**Task requirements:** Carry on the passage about the pseudo-environment and the pictures that guide human action, picking up right after its final sentence.

** Start of Supplied passage **

The pragmatic value of this idea is that it introduces a much needed refinement into the ancient controversy about nature and nurture, innate quality and environment. For the pseudo-environment is a hybrid compounded of "human nature" and "conditions." To my mind it shows the uselessness of pontificating about what man is and always will be from what we observe man to be doing, or about what are the necessary conditions of society. For we do not know how men would behave in response to the facts of the Great Society. All that we really know is how they behave in response to what can fairly be called a most inadequate picture of the Great Society. No conclusion about man or the Great Society can honestly be made on evidence like that.

This, then, will be the clue to our inquiry. We shall assume that what each man does is based not on direct and certain knowledge, but on pictures made by himself or given to him. If his atlas tells him that the world is flat he will not sail near what he believes to be the edge of our planet for fear of falling off. If his maps include a fountain of eternal youth, a Ponce de Leon will go in quest of it. If someone digs up yellow dirt that looks like gold, he will for a time act exactly as if he had found gold. The way in which the world is imagined determines at any particular moment what men will do. It does not determine what they will achieve. It determines their effort, their feelings, their hopes, not their accomplishments and results. The very men who most loudly proclaim their "materialism" and their contempt for "ideologues," the Marxian communists, place their entire hope on what? On the formation by propaganda of a class-conscious group. But what is propaganda, if not the effort to alter the picture to which men respond, to substitute one social pattern for another? What is class consciousness but a way of realizing the world? National consciousness but another way? And Professor Giddings' consciousness of kind, but a process of believing that we recognize among the multitude certain ones marked as our kind?

** End of Supplied passage **
** Start of Data provided **

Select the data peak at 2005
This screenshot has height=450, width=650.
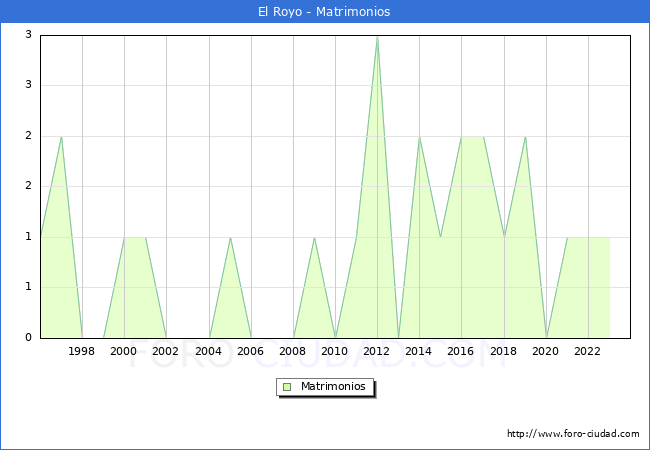click(x=230, y=238)
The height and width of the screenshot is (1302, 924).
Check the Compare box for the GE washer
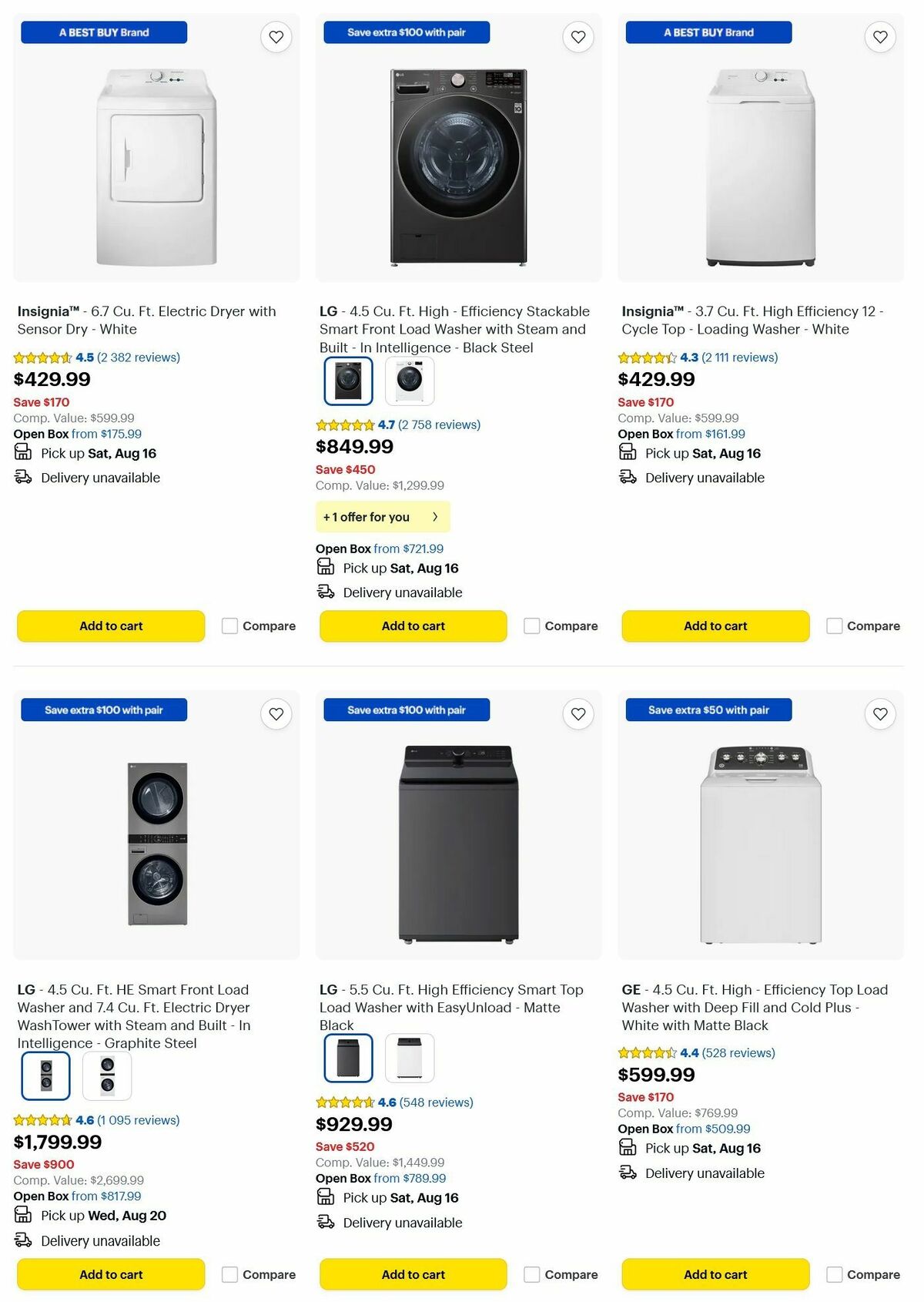834,1275
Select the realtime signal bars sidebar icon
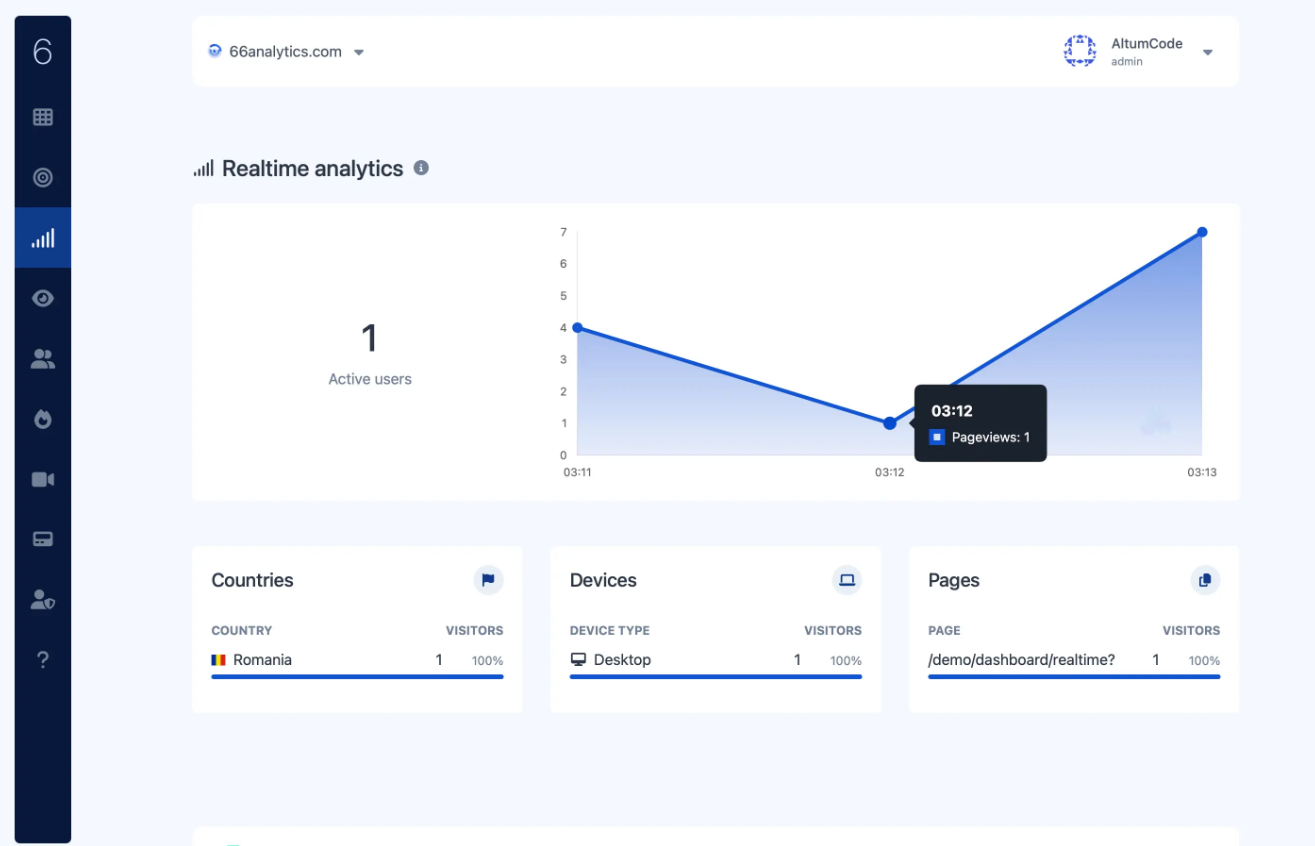This screenshot has width=1315, height=846. click(x=42, y=238)
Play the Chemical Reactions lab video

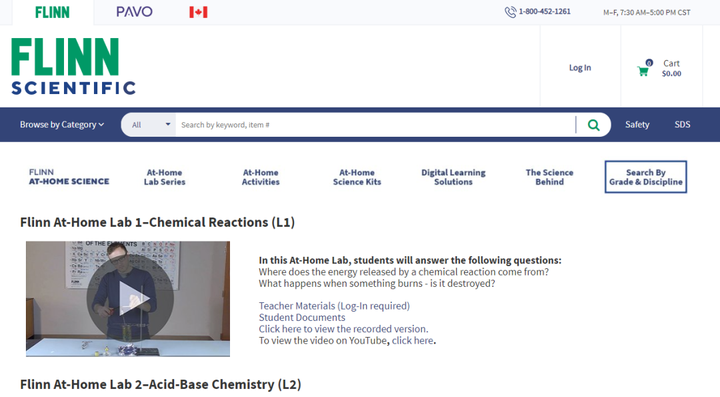(x=130, y=298)
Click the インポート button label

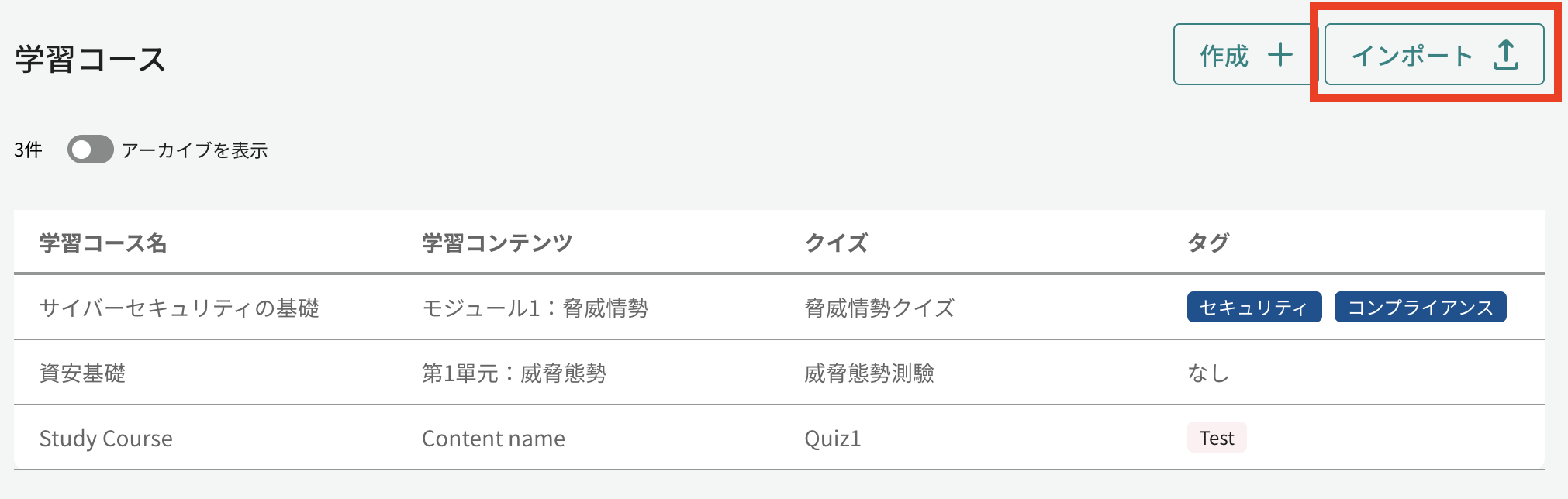click(1412, 56)
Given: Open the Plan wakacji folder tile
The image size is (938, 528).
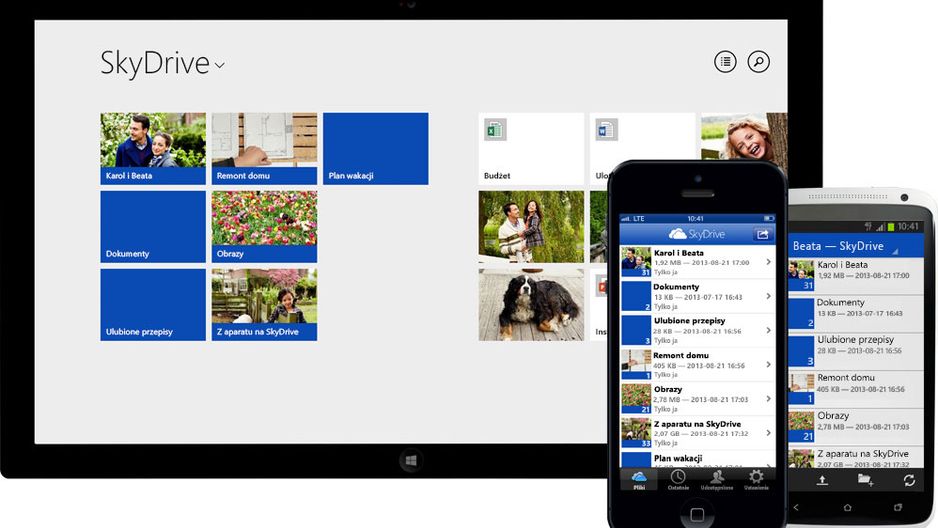Looking at the screenshot, I should click(x=376, y=149).
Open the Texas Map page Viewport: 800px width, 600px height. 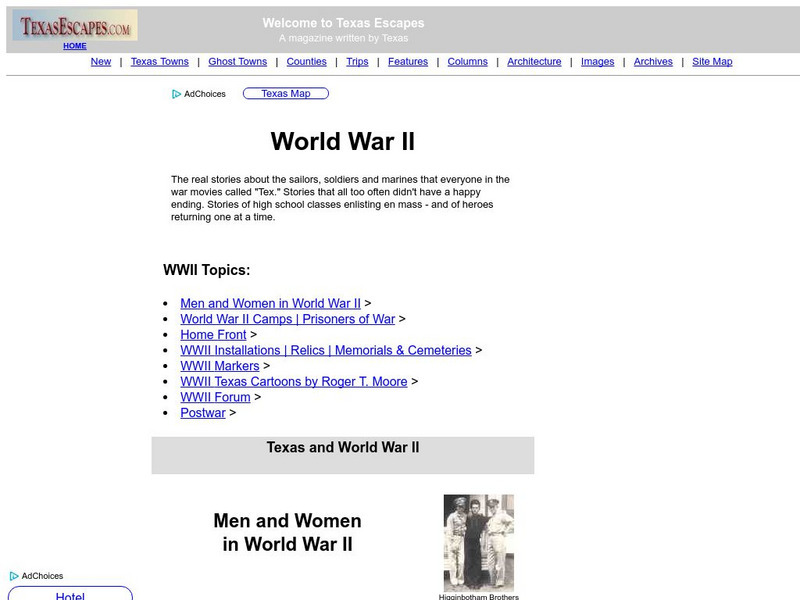pyautogui.click(x=288, y=93)
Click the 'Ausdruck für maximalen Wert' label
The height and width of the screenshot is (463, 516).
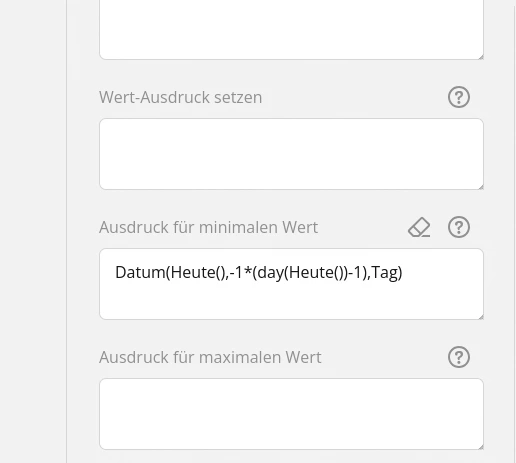pos(210,357)
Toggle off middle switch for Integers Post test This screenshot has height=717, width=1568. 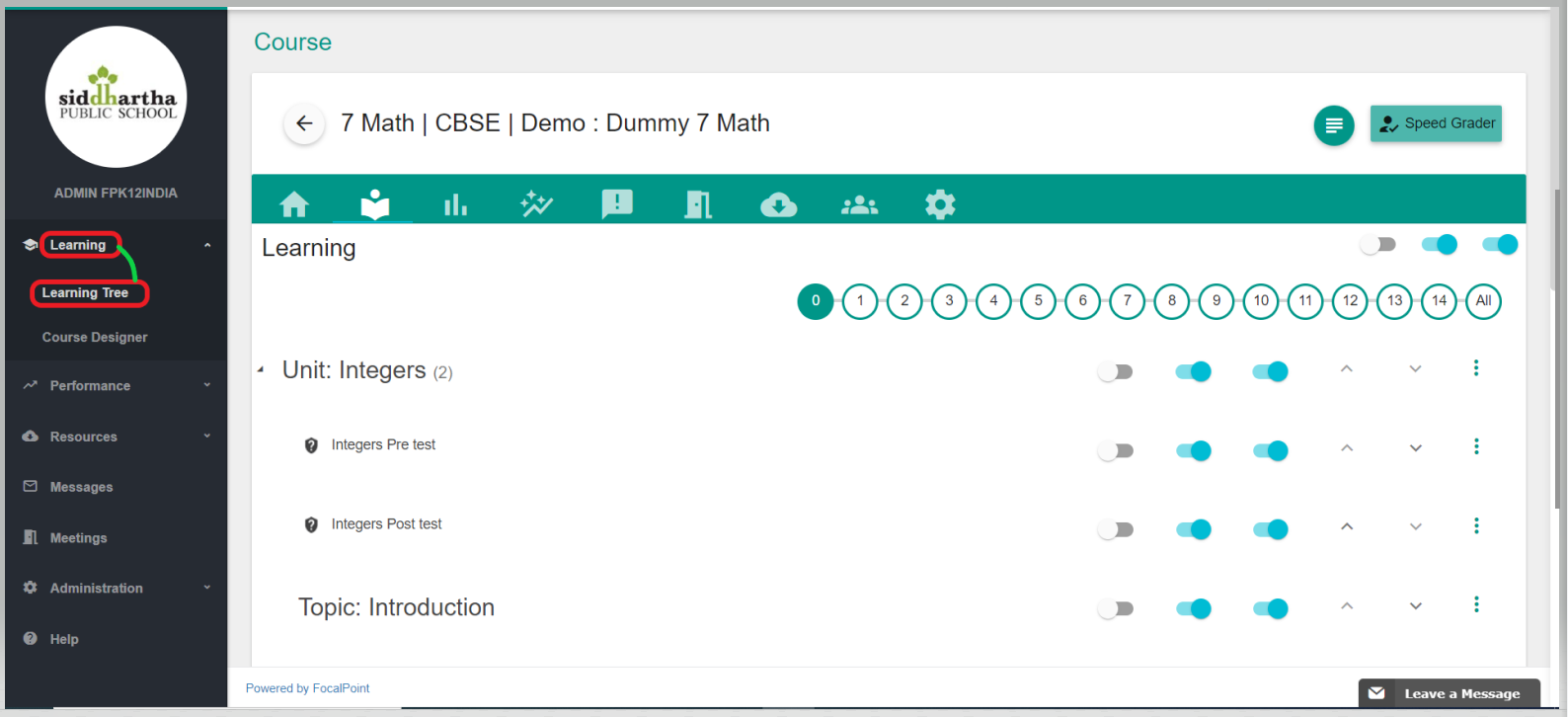pyautogui.click(x=1193, y=529)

** End of Data provided **

**In response:**
Try to explain social life as the pursuit of pleasure and the avoidance of pain. You will soon be saying that the hedonist begs the question, for even supposing that man does pursue these ends, the crucial problem of why he thinks one course rather than another likely to produce pleasure, is untouched. Does the guidance of man's conscience explain? How then does he happen to have the particular conscience which he has? The theory of economic self-interest? But how do men come to conceive their interest in one way rather than another? The desire for security, or prestige, or domination, or what is vaguely called self-realization? How do men conceive their security, what do they consider prestige, how do they figure out the means of domination, or what is the notion of self which they wish to realize? Pleasure, pain, conscience, acquisition, protection, enhancement, mastery, are undoubtedly names for some of the ways people act. There may be instinctive dispositions which work toward such ends. But no statement of the end, or any description of the tendencies to seek it, can explain the behavior which results. The very fact that men theorize at all is proof that their pseudo-environments, their interior representations of the world, are a determining element in thought, feeling, and action. For if the connection between reality and human response were direct and immediate, rather than indirect and inferred, indecision and failure would be unknown, and (if each of us fitted as snugly into the world as the child in the womb), Mr. Bernard Shaw would not have been able to say that except for the first nine months of its existence no human being manages its affairs as well as a plant.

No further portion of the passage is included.